Saturday, January 21, 2012

The First Post

This blog is my writing about living as a pagan homesteader on a 652 acre farm along the Wisconsin River. 

I was born into a family that was land rich and money poor, raised for my first 9 years without electricity or running water.  People are surprised to learn that while I am only 46 years old I went to school in a one room school house for my first 5 years of school, I didn't have my first telephone until I went to college, and that I am just as, if not more, comfortable living out of a canoe as I am living out of my house.  My mother's family have been farming in this valley for over 150 years.  My father was a swamp rat, living off the Wisconsin and Mississippi Rivers until he married my mother in his late 20s. 

When I was 13 years old my older uncle had a heart attack and I moved in with him and my aunt to help to take care of their farm until I left for college when I was 17.  I once again lived with no electricity or running water because my aunt and uncle were true free spirits.  They would not own a monthly bill to ANYONE.  LOL  My aunt was a healer and my uncle was a farmer and provider from the forests and swamps of the area. 

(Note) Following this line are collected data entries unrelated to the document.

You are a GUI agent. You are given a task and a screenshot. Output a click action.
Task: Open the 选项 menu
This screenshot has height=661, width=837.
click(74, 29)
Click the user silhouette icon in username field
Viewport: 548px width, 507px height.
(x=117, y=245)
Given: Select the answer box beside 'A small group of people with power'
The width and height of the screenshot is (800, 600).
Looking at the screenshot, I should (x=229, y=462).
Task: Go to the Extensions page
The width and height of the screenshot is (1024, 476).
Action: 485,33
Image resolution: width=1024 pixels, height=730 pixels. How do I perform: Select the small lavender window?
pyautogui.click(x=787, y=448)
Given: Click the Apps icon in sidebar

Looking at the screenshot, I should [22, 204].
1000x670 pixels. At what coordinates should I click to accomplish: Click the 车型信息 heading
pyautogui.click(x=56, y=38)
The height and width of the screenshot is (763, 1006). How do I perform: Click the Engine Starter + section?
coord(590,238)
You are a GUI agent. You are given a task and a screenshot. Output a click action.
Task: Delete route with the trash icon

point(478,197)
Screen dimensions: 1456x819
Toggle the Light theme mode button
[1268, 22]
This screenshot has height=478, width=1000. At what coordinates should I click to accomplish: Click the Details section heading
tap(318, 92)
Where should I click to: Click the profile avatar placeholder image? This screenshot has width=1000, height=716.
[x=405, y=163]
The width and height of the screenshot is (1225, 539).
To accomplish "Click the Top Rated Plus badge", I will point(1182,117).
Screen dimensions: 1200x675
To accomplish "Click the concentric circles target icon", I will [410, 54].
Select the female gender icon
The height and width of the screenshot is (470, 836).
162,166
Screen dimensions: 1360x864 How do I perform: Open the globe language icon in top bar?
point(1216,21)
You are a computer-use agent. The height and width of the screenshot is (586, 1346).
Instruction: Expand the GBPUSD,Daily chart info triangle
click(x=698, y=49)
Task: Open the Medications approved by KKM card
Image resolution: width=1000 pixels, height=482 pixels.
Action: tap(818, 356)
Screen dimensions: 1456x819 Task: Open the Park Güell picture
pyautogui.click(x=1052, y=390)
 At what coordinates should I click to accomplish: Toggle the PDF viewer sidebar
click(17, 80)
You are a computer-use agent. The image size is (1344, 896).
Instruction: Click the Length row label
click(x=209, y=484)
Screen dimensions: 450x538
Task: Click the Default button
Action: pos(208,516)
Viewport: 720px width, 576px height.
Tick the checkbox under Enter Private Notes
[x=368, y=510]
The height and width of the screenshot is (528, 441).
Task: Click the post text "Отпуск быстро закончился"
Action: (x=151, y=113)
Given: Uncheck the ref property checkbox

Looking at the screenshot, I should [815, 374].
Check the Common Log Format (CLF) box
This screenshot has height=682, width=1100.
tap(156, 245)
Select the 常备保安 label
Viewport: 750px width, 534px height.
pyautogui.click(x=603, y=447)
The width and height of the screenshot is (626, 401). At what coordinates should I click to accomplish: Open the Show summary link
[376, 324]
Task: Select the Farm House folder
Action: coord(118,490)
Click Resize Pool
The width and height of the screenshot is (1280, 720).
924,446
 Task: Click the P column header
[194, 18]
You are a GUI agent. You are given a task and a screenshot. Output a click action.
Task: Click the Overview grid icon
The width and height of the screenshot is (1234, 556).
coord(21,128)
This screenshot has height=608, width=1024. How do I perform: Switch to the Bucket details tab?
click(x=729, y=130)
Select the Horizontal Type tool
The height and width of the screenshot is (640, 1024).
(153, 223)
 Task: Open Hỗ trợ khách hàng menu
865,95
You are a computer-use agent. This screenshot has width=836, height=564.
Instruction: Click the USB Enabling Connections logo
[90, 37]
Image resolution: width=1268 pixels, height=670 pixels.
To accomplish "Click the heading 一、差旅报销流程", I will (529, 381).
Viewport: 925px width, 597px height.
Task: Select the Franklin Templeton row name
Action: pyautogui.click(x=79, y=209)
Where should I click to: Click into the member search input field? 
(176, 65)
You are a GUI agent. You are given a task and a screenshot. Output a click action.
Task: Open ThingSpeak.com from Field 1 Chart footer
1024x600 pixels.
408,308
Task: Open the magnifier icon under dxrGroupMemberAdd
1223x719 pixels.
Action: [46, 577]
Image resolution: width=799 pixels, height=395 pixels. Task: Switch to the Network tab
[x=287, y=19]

At age 17 I fulfilled my father's dream and was the first of my four siblings to go to college.  But even though I greatly enjoyed learning new things and LOVE, LOVE, LOVE my job as a forensic meteorologist, I truly missed the life I had been raised in.  When my aunt passed away in 1987 I inherited her farm and my then husband and I moved back home.  While he had a hard time living such a simple life I finally realized this was the life I couldn't live without.  It took several year and a great deal of work but I made my uncle and aunt's farm into my home. 

I do still live off grid but instead of having no electricity, I work with solar and wind.  I raise Scottish highlander cattle for both meat and milk.  Actually besides olive oil, salt and sugar (and the occasional cup of coffee LOL) I raise most of my own food.  I raise all my animal food and I do so in what people now call the "organic" way.  For those of us whole live cheaply it just means not giving my money to the big chemical companies and instead using the free stuff that nature provides.  But that would be a really long title so I say "organic". 

My religion is of the pantheist/pagan way.  It often seems odd to others that a pagan is into homesteading and survivalism but if we go to true paganism, most of the original gatherings and ceremonies were about surviving.  If we actually follow the Old Ways then we would need to feel close the the earth by taking our nourishment from Her.  Of course most pagans are New Age pagans instead of Old Way pagans and this is why it seems strange to some. 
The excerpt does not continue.